■ TASK INSTRUCTIONS: For each line of the listing that holds "agent", show the full line.

============

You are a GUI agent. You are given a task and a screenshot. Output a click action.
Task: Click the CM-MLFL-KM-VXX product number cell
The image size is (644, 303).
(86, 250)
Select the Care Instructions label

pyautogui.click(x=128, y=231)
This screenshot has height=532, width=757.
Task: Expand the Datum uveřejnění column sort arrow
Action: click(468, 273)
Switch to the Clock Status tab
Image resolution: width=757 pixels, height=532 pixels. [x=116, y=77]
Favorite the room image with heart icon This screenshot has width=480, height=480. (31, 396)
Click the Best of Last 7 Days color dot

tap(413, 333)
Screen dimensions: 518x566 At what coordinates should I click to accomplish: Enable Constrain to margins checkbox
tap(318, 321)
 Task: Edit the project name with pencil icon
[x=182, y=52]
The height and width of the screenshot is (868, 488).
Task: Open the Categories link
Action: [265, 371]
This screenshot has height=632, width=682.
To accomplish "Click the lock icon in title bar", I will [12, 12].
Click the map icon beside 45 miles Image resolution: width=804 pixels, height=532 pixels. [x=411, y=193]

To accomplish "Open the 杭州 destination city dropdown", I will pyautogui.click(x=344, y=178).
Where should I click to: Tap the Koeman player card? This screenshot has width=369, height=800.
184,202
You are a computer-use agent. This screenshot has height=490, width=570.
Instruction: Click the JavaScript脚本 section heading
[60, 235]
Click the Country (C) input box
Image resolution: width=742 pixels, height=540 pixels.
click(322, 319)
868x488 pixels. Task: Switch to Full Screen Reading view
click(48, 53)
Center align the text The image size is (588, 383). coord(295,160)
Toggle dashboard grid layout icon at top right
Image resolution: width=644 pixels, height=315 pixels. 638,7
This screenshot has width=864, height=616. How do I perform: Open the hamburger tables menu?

============

■ ANSWER:
You are a GUI agent. You are given a task and a screenshot. Output a click action.
You are a computer-use agent. This screenshot has height=490, width=570.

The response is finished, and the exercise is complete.